▸ **Rows of pointing data**:

— Begin —

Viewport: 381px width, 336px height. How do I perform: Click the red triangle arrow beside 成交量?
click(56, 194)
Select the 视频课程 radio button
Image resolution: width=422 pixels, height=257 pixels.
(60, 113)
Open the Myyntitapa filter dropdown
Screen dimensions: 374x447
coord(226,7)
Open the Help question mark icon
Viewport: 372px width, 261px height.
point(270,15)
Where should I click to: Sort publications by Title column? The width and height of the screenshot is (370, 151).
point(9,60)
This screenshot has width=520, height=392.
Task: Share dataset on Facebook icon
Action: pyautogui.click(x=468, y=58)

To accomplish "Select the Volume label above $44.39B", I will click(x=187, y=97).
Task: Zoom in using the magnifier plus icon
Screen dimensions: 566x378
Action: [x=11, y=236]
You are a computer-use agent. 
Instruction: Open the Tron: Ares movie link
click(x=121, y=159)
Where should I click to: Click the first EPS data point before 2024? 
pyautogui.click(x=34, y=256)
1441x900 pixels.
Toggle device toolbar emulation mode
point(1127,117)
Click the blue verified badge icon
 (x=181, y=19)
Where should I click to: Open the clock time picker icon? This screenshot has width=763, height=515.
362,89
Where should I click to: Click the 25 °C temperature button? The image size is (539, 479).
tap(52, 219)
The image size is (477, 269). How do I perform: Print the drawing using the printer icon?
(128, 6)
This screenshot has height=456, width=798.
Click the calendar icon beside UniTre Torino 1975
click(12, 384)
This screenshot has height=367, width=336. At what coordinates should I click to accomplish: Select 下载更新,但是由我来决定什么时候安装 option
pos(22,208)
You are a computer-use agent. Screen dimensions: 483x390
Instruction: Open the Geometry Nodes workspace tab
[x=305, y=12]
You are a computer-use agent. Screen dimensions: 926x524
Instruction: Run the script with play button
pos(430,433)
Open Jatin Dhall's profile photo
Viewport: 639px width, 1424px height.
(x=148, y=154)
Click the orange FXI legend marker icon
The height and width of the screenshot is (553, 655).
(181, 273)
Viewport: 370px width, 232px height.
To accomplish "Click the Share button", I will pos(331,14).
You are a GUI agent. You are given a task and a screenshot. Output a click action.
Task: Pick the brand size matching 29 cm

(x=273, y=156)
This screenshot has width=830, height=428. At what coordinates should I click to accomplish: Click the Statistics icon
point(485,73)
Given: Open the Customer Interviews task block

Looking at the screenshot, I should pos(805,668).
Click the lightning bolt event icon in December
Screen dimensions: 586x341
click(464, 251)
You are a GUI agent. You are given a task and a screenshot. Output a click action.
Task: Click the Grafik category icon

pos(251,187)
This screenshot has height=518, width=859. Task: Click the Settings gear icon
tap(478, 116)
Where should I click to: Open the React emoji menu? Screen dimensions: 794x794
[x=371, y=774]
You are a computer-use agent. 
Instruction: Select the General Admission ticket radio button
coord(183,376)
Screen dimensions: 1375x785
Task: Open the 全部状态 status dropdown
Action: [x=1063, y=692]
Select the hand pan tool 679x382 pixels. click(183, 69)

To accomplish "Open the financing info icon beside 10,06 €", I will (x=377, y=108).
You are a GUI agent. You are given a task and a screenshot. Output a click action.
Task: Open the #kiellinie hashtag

— End —

▸ **Exercise instructions**:
Collect every line in the listing above that contains the word "size".

▸ **Written solution**:
Where should I click to: Click the 25 °C temperature button? The image size is (539, 479).
The image size is (477, 269). How do I perform: Print the drawing using the printer icon?
Task: Pick the brand size matching 29 cm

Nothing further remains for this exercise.